It was a heart-tugging moment: As Francesca Schiavone went down to defeat in the first round of the French Open, the tournament organisers announced she was retiring, and the crowd had seen her last Roland Garros campaign.
But one person didn’t feel very warm and sentimental: Schiavone. The retirement was news to her.
Roland Garros’s Twitter feed had carried the announcement. The tweet was quickly deleted, but several reporters took the information into the news conference room after Schiavone’s 6-2 6-4 loss to Kristina Mladenovic.
“Roland Garros announced my retirement, but I didn’t,” Schiavone told them. “So you can stand up, all of you, and go back to work in the office, because I didn’t say that.”
Schiavone lifted the Suzanne Lenglen Cup at the 2010 French Open and was runner-up in 2011. She turns 36 next month, an age when tennis players start hanging up their racquets. But Schiavone would prefer not to be hurried along.
“I will announce when I will want to stop,” she said.

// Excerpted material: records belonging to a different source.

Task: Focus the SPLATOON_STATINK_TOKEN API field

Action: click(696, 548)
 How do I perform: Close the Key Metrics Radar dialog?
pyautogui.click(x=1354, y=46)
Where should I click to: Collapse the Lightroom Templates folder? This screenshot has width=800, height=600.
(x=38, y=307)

“When I finished, everybody stood up. I say, I don’t know if it’s respect, I love, I appreciate this situation. But I think that everybody thought this because Roland Garros announced it. It was not the last one for me.”
Next up for the 26th-seeded Mladenovic is American Samantha Crawford.

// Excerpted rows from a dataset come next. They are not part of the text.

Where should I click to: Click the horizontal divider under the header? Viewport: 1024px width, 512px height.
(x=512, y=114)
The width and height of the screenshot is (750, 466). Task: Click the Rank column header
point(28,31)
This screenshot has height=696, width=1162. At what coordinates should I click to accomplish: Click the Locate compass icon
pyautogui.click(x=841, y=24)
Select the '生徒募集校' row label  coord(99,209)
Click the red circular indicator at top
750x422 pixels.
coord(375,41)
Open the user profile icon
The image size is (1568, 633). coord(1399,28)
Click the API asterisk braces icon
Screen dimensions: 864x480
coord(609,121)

Lepchenko tight-lipped on meldonium claim
America’s Varvara Lepchenko refused to comment yesterday on claims that she served a ‘silent ban’ after testing positive for meldonium, the drug which has put Maria Sharapova’s career on hold.
The Uzbekistan-born world number 64 didn’t play on the WTA Tour from February to May.
The reason, according to allegations made by Russian physio Anatoly Glebov, was that she had tested positive for 1mg of meldonium.
However, as that is below the limit set by the World Anti-Doping Agency (WADA) she was allowed to return to competition in Rome earlier this month.
Eight times Lepchenko was asked to address the allegations, but eight times she refused after losing to Russia’s Ekaterina Makarova at the French Open yesterday.
“At the moment I have no comment on any of this. I’m here just to answer tennis questions. If you have any questions about my match, I would gladly answer them,” she said.
“But otherwise, I just have no comments.”
Sharapova was suspended in March after she revealed she had tested positive for meldonium at the Australian Open in January.